Tuesday, 10 February 2009

How quickly things change on a river.

Another early start on the river today but not early enough. Pete and his son beat me to my favourite pegs for once and Pete was chuffed. Arrived at 4.30 am and the Moon was acting as a subtle form of floodlighting. I don't normally put a livebait out at this hour but couldn't resist. The bungs were clearly visible, except for the odd occasion when the moon hid behind a cloud briefly. My two rods weren't in the water more that 10 minutes when i decided to bring the right hand bait slightly closer to the shelf in a spot i know is a popular slack water Pike residence. I moved the bung and immediately the bung dived under and the fish moved out into deeper water. A small double came to the net(11lb pictured above). What a start. I will never know whether moving the bait contributed to enticing the strike or whether i moved the bait to the fish but whatever the answer is it resulted in a super little Pike being landed.
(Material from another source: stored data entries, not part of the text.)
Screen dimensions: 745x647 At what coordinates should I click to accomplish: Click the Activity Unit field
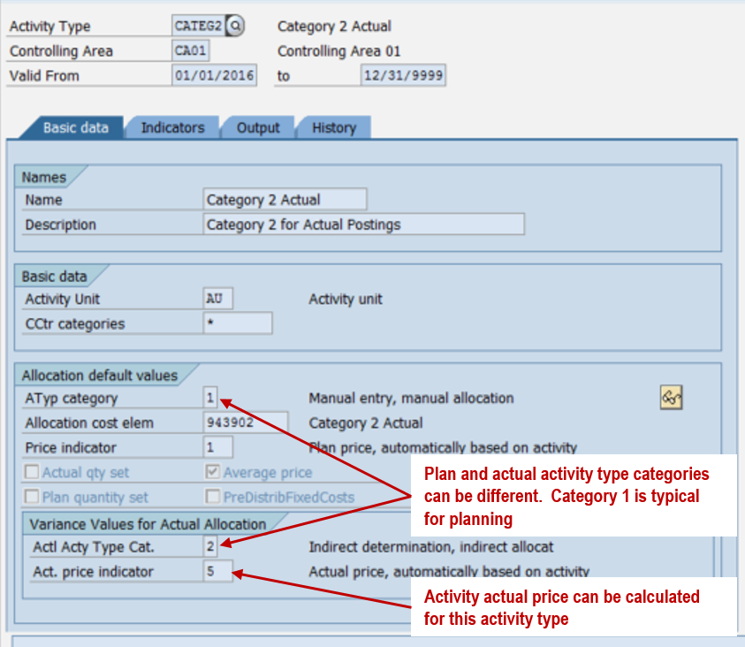(217, 299)
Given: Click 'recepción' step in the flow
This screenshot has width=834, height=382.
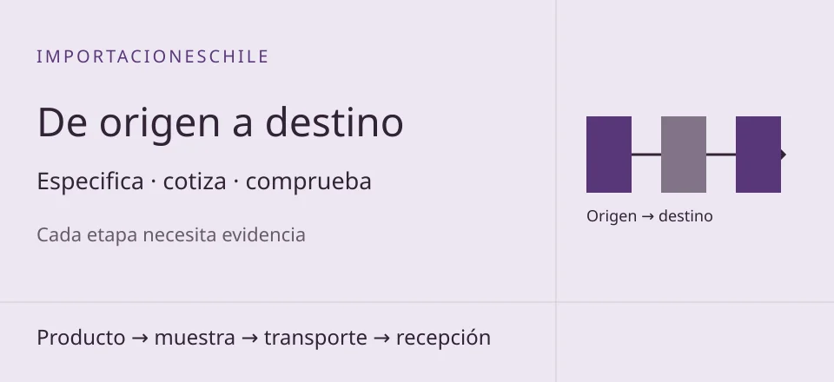Looking at the screenshot, I should coord(444,339).
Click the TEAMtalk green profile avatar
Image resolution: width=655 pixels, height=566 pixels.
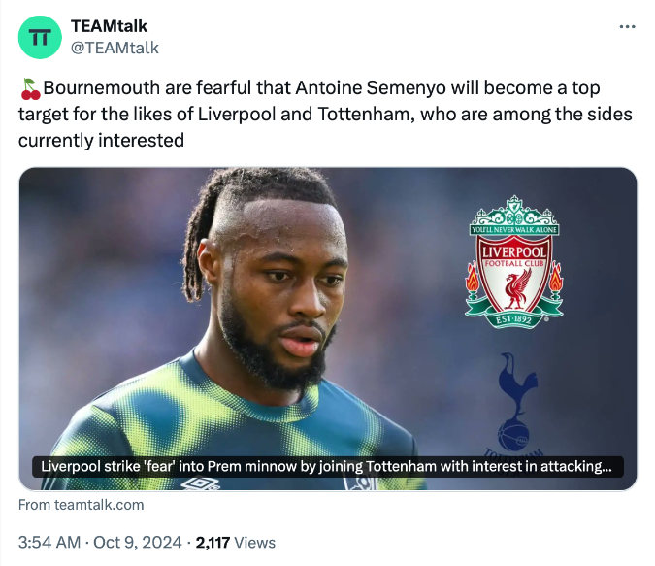pos(40,37)
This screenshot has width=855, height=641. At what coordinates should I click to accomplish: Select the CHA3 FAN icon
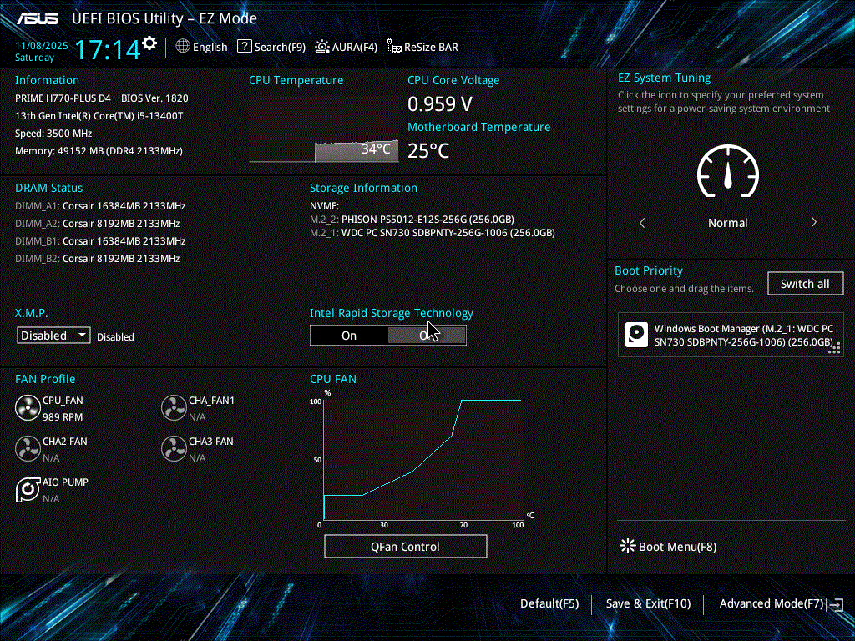click(174, 449)
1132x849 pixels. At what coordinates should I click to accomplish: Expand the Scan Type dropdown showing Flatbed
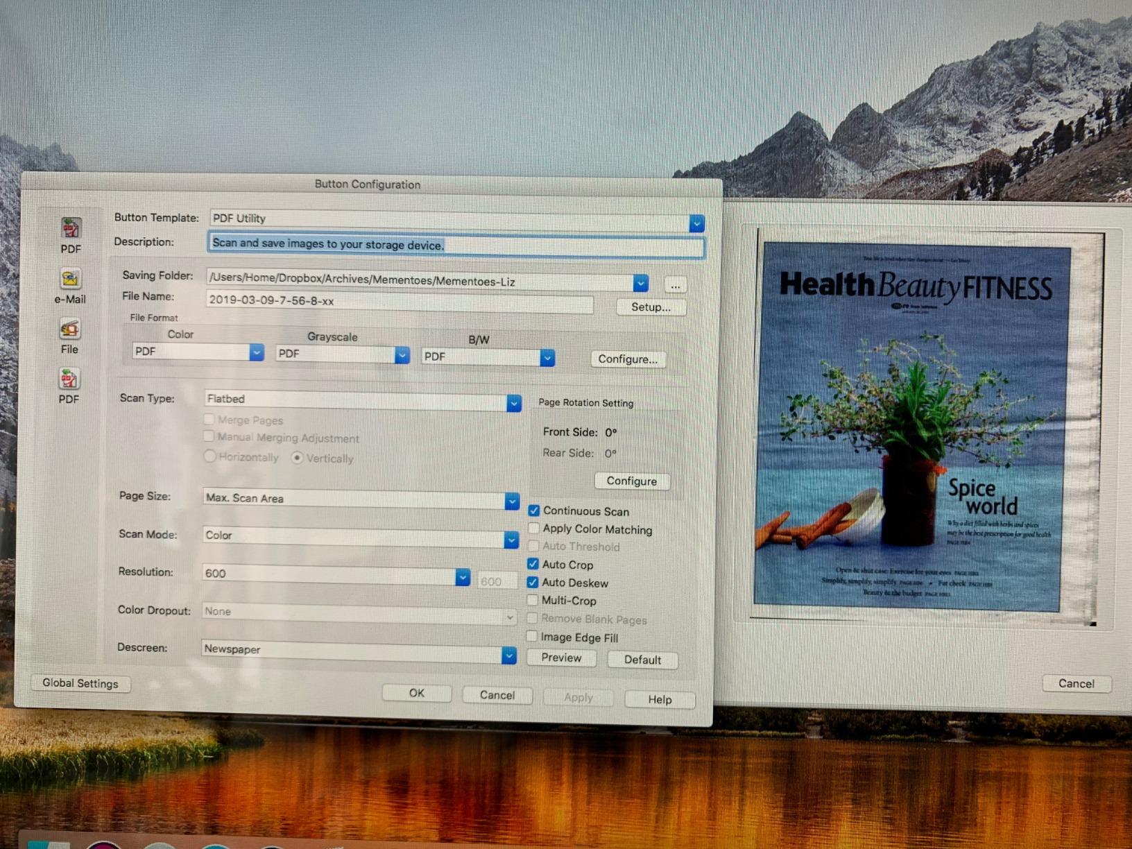point(513,402)
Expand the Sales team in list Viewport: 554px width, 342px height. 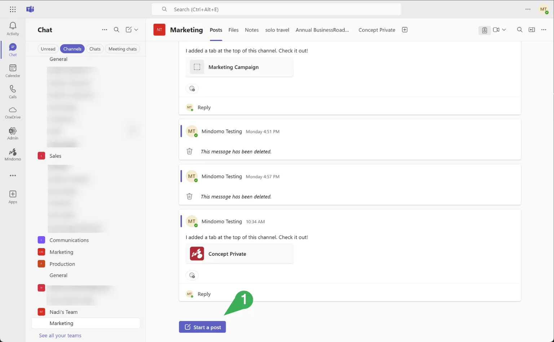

I placed a fresh bait back on the same spot and 10 minutes later i heard the clutch on the reel make that noise Pike anglers love but sadly this time the fish evaded capture by finding a snag. The advantage of fishing heavy 80lb braid is that everything came back except my bait and of course regrettably the Pike escaped but at least it wasn't left with hooks in it or worse still tethered to a snag. Rivers are full of big snags as are many stillwaters and using 15lb Carp Mono just won't suffice. Pike safety is paramount if we are to see the future of our beloved Esox flourish.

The next action came not in the 'Rod-bending' form but in the highly entertaining display of insanity by two EA officers in dry suits swimming into the river to dislodge some trees and debris that had collected around the Bridge supports(Photo above). The sanity of pike anglers is oftened questioned when we venture out in arctic conditions, so this brief interlude was highly amusing to all the river regulars.
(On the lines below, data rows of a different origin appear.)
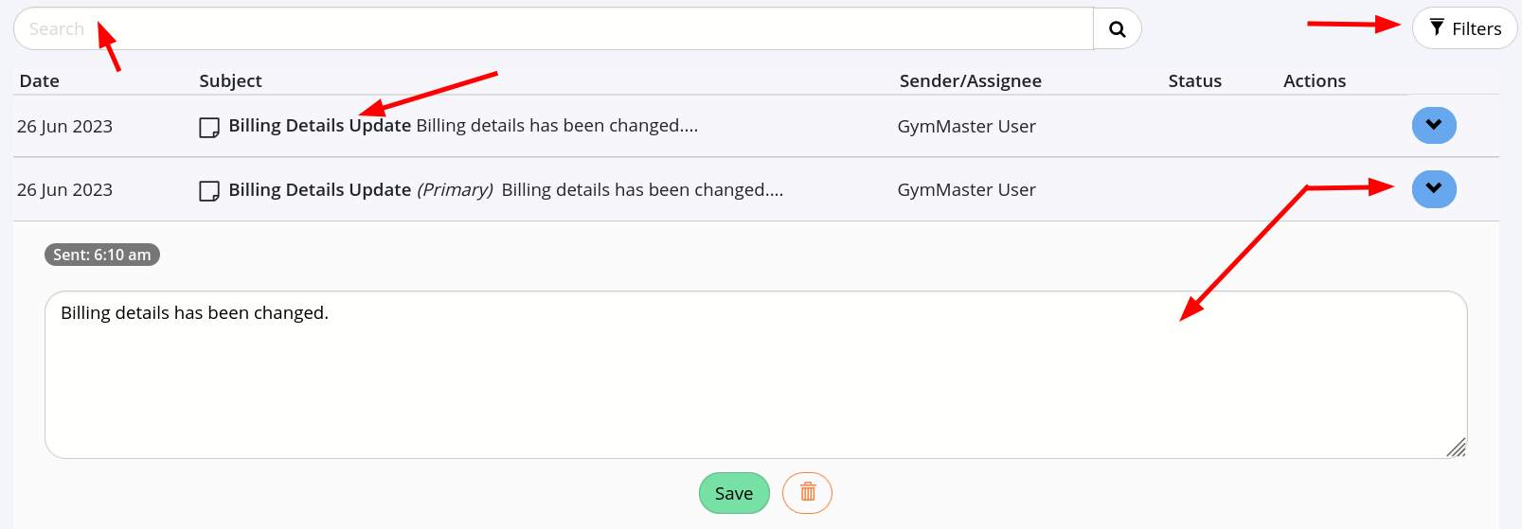Delete note with orange trash icon
Viewport: 1522px width, 529px height.
coord(807,493)
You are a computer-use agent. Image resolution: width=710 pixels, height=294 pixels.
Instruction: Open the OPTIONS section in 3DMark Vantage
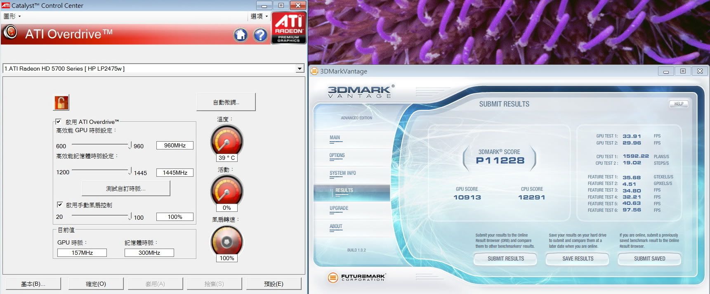(337, 156)

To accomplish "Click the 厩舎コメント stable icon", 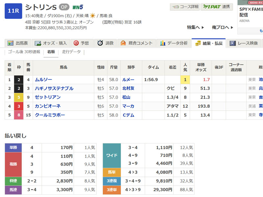I will point(123,43).
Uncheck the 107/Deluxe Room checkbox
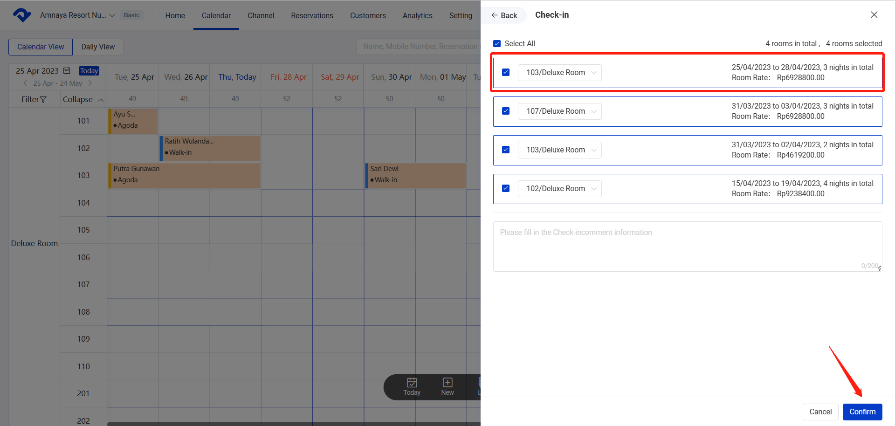Screen dimensions: 895x426 point(506,111)
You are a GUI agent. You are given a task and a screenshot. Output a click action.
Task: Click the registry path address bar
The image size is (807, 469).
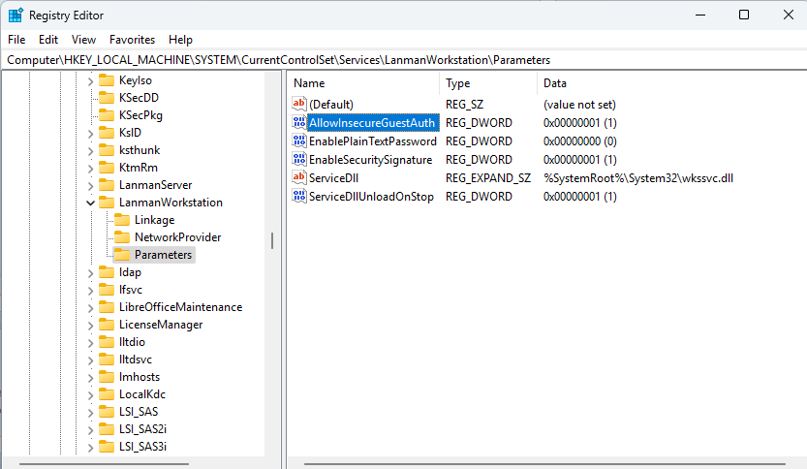click(x=388, y=60)
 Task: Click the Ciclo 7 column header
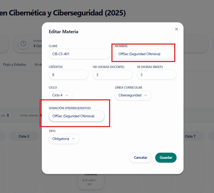[190, 136]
Entertainment over with and I was enjoying some roach sport on the waggler and stickfloat when the left hand bung disappeared. I had positioned this bait out in the flow where the Chub have been present this last week. A hard fighting double of 16lb 8oz(Photo above) was the prize. It was another typical short fat seasonal river Pike with a belly which made my belly look small. Quite a feat you might retort! What a stunning greedy Pike it was..............
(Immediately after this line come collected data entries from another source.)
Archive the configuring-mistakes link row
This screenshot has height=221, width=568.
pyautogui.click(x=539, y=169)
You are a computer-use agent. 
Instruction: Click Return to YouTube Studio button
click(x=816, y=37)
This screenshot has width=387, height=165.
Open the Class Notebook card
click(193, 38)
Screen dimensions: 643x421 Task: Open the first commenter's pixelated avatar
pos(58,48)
Shortly after that the days fishing came to an abrupt end. Last night's rain had melted the remnants of the snow and it was filtering into the river rapidly along with a heady concentration of Rocksalt i would guess. The silver fish immediately stopped feeding and the river turned from perfect clarity to something resembling the Mississippi. It took just an hour or so for it to turn chocolate brown and zero clarity. On this popular stretch of river where pegs are full on both banks every day at this time of year by sunrise it was completely deserted by 1pm. I was, as usual last to leave but even i was resigned to the futility of staying. I was gutted, as were those around me because the fishing the day before had been spectacular; I had watched Reg catch 40-50lb of Chub opposite me the day before whilst i had a mixed bag of around 30lb. Everyone filled their nets and the Pike were feeding too for the first time in a while. Today was certainly not a disaster by any means but it was anti-climatic..........But i guess that's fishing for you; especially on rivers. Like the opposite sex; they are moody things. Some days dreams are fulfilled and wonders are offered up and other days no matter how much effort you have put in you get nothing in return...........But we keep going back trying to unravel the mysteries of their depths.